• Records for the exercise:

Start of Block

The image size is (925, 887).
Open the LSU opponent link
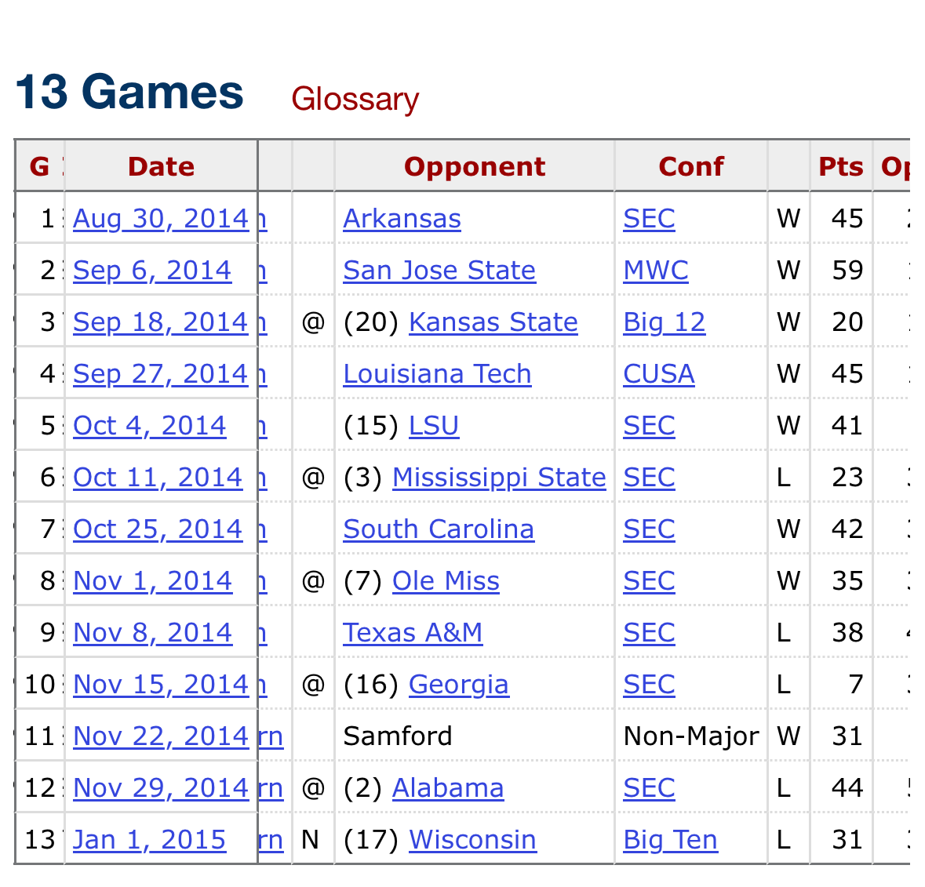click(x=434, y=426)
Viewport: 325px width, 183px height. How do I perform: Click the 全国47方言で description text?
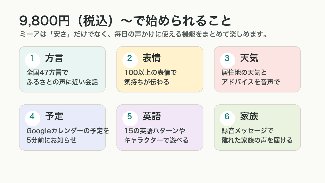(x=48, y=73)
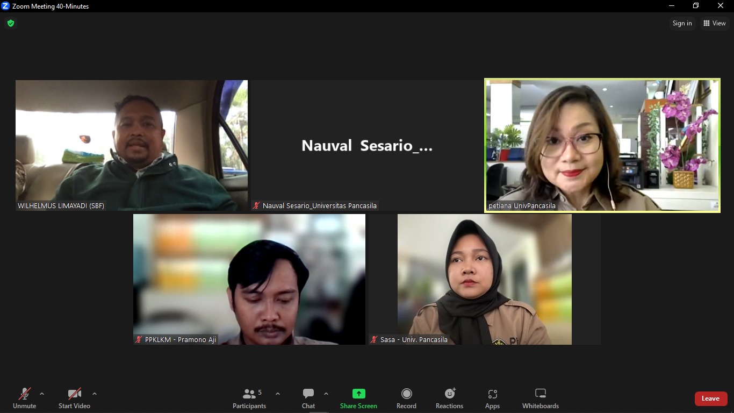Expand video options arrow beside Start Video
Viewport: 734px width, 413px height.
pyautogui.click(x=95, y=394)
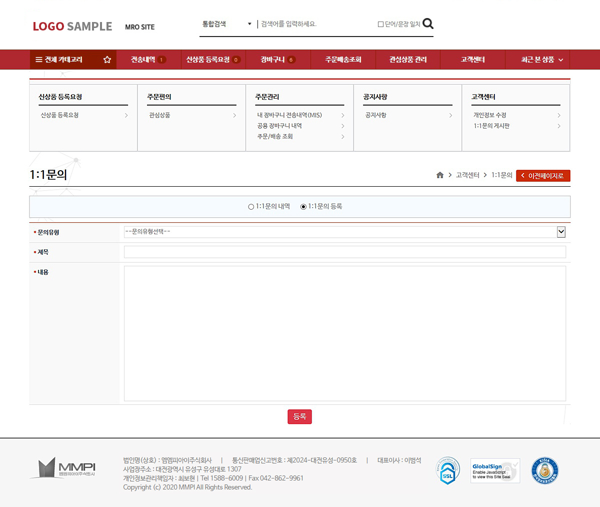Click the MMPI footer logo

pos(63,468)
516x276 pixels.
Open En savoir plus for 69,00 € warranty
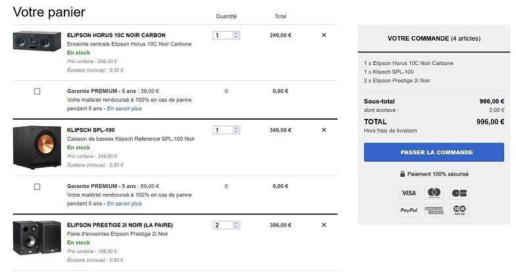tap(124, 204)
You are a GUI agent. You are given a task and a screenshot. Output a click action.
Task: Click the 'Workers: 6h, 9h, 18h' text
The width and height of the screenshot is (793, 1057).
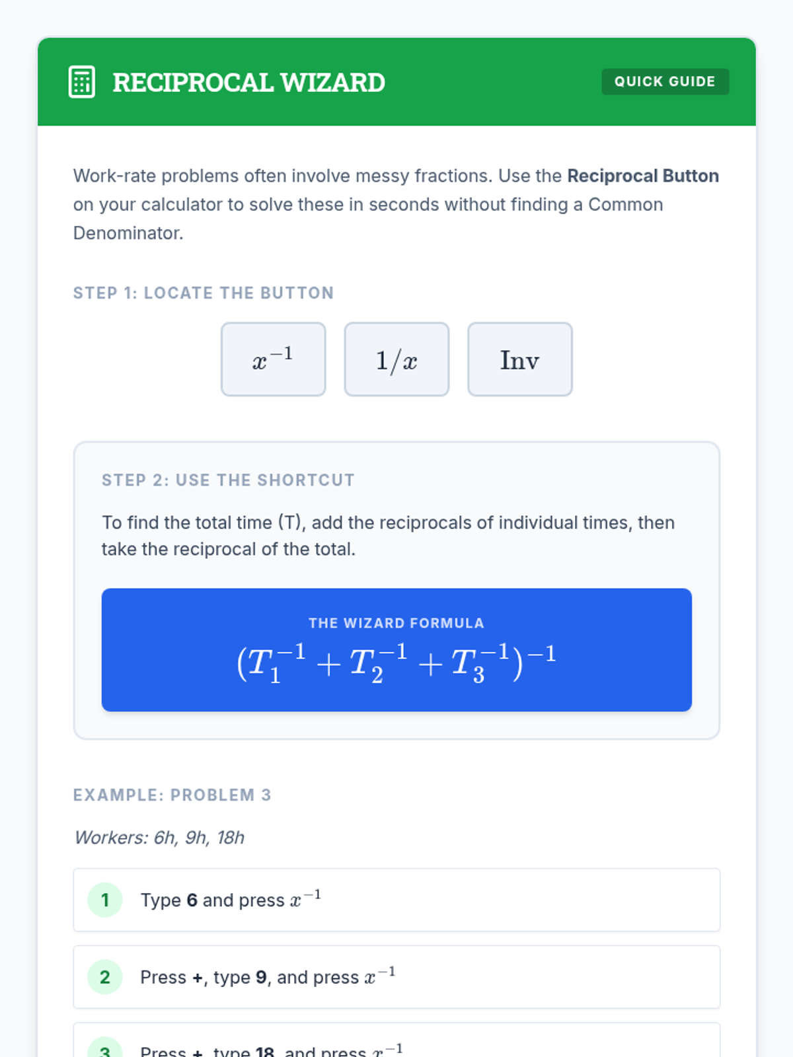159,838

End of Block

Exactly as written, restate the lines above from the opening line through the one holding "Task: Click the 'Workers: 6h, 9h, 18h' text", omitting the pictures.

The image size is (925, 887).
Open the LSU opponent link
click(x=434, y=426)
Viewport: 325px width, 183px height. How do I perform: Click the 全国47方言で description text?
(x=48, y=73)
Expand video options arrow beside Start Video
Viewport: 734px width, 413px height.
pyautogui.click(x=95, y=394)
Click the MMPI footer logo

pos(63,468)
516x276 pixels.
Open En savoir plus for 69,00 € warranty
tap(124, 204)
You are a GUI agent. You are given a task and a screenshot. Output a click action.
Task: Click the 'Workers: 6h, 9h, 18h' text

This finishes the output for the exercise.